“We are clearly in an 8th inning of a tightening cycle, and we have the ninth inning coming up at the end of June.”
The markets, which had already bounced off of their May lows, gathered themselves together over the next few days, and then made a new leg up. Many people credited that move to Fisher. It only was halted by the late August hurricanes in the Gulf, and the destruction of New Orleans. During the first week of this year, we again had “lift off,” similarly premised on the idea that the Fed tightening cycle was just about over.
This leads me to a question:
How much of the rallies during the past 12 months have been based, at least in part, upon the false premise that the Fed is nearly through tightening?
Long time readers of mine know that I believe markets rarely move in a “this happened, so markets did that” basis. The complex choreography of capital markets are far more intricate than many folks realize, hardly as efficient as most academics believe, and may be far more attuned to the rules of chaos than those of pure randomness.

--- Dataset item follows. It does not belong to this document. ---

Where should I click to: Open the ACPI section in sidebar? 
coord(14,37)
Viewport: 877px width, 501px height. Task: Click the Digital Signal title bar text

Is the Fed “just about done?” Given the recent jawboning from various Fed officials, I believe that is a premature declaration. Last week, Chicago Federal Reserve Bank President Moskow suggested that rates are “historically low,” that inflation was “creeping into the core” CPI rate. Further, he spooked the markets when he suggested that rates may need to “rise further beyond neutral” to kill inflation.
The consensus is evolving amongst various Fed officials that erring on the side of over-tightening is much preferred to letting inflation accelerate. New Fed head Bernanke may even “brush aside lawmakers’ calls for a pause” and “vow vigilance against inflation.”
Indeed, in a hardly noticed announcement, the FOMC changed the previously planned upcoming FOMC one day meeting into a two day affair. I hardly think the extra time is to welcome helicopter Ben to his new gig. Rather, it is more likely to discuss the increasing signs of inflation of the commodity, wage, and fiscal flavors. (Note, however, that I do not believe there is wage inflation).
It is my suspicion that more than a little of the Bullish optimism we have seen over the past 6 months has been incorrectly attributed to the Fed tightening cycle ending. Even more ironically, this regardless of the data showing that markets tend to slide when tightening cycles end.
To borrow from Dallas Fed President Richard Fisher’s analogy:
it looks like we are about to go into extra innings against inflation – again.